- EXERCISE BRIEF
Reproduce the listing word for word from the line with "You are a GUI" to the line with "click(x=1137, y=528)", including both of those lines. Leave the pictures out of your answer.

- PROVIDED MATERIAL
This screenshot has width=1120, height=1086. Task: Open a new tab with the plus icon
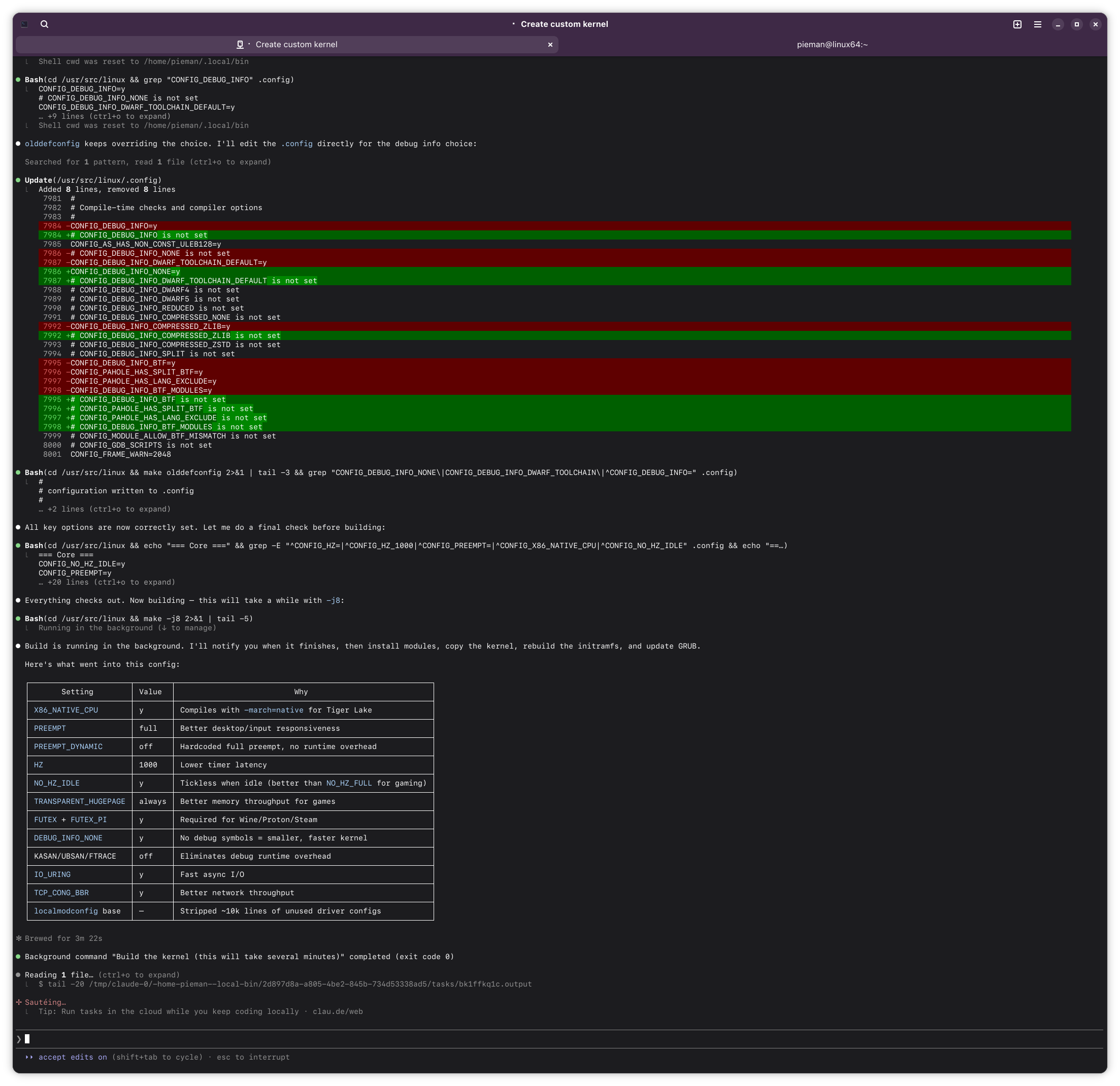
==
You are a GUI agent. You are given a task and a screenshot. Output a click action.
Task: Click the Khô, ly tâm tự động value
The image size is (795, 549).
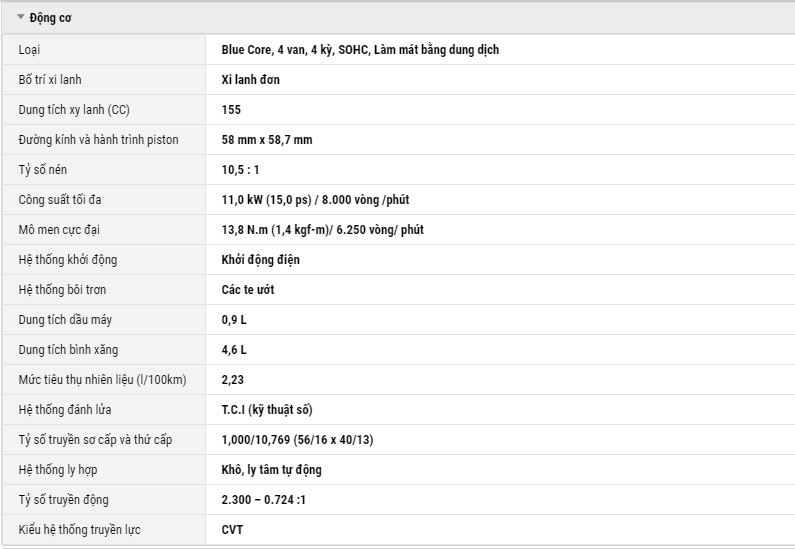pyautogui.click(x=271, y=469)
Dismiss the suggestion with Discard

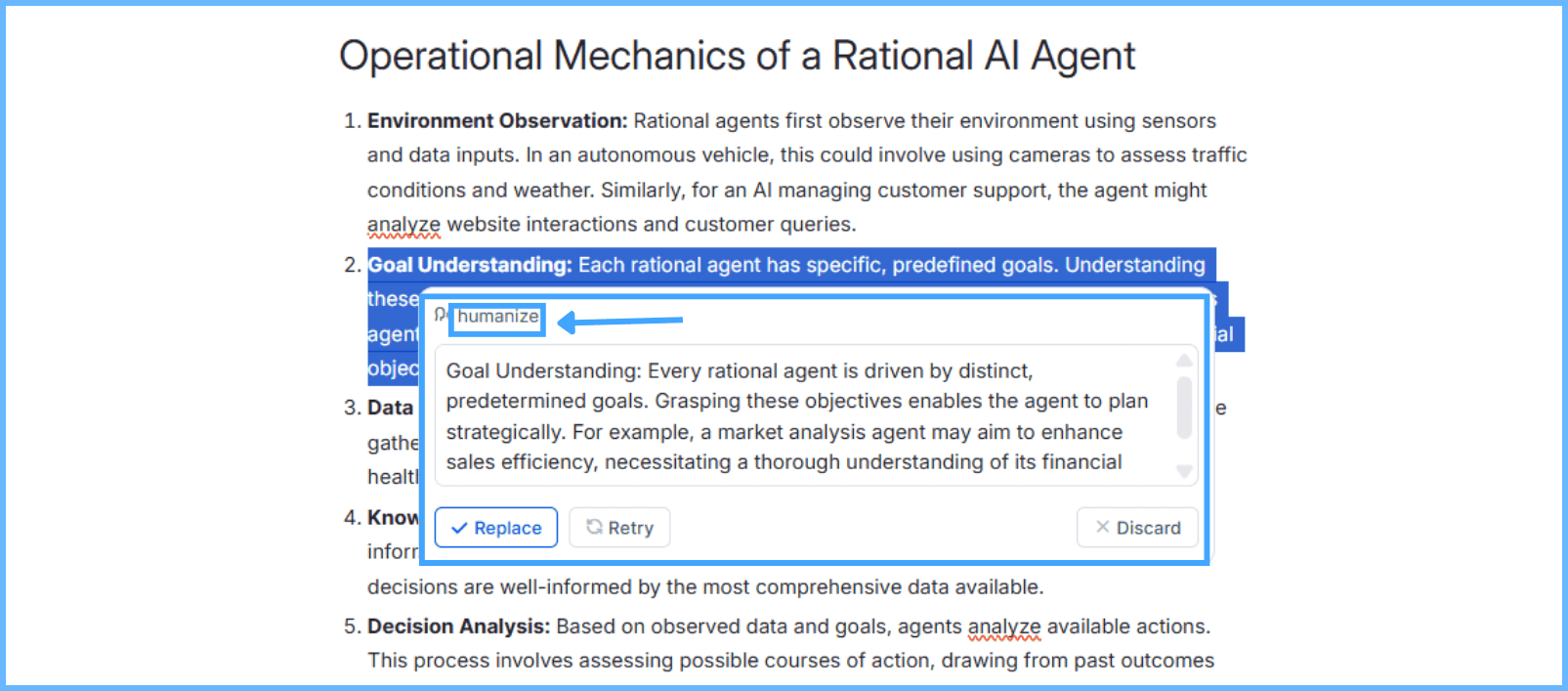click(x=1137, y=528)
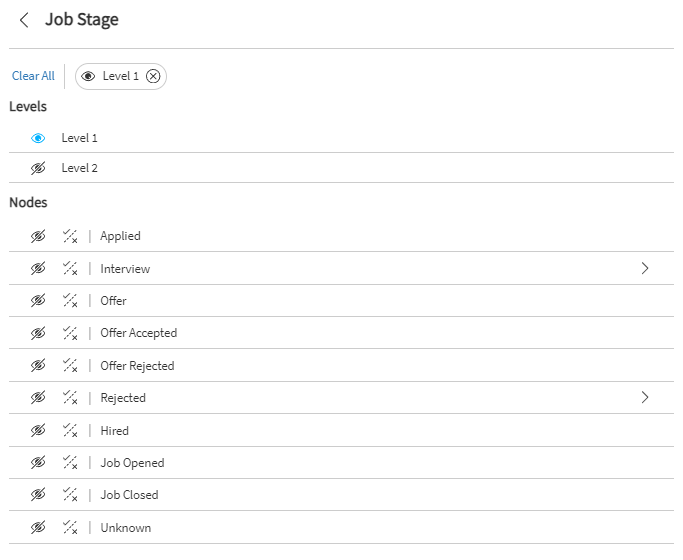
---
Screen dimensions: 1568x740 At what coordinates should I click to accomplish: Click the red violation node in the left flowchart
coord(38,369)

- WRITTEN SOLUTION
You are a GUI agent. You are given a task and a screenshot. Output a click action.
Task: Click the Khô, ly tâm tự động value
The image size is (795, 549).
pyautogui.click(x=271, y=469)
Dismiss the suggestion with Discard

click(x=1137, y=528)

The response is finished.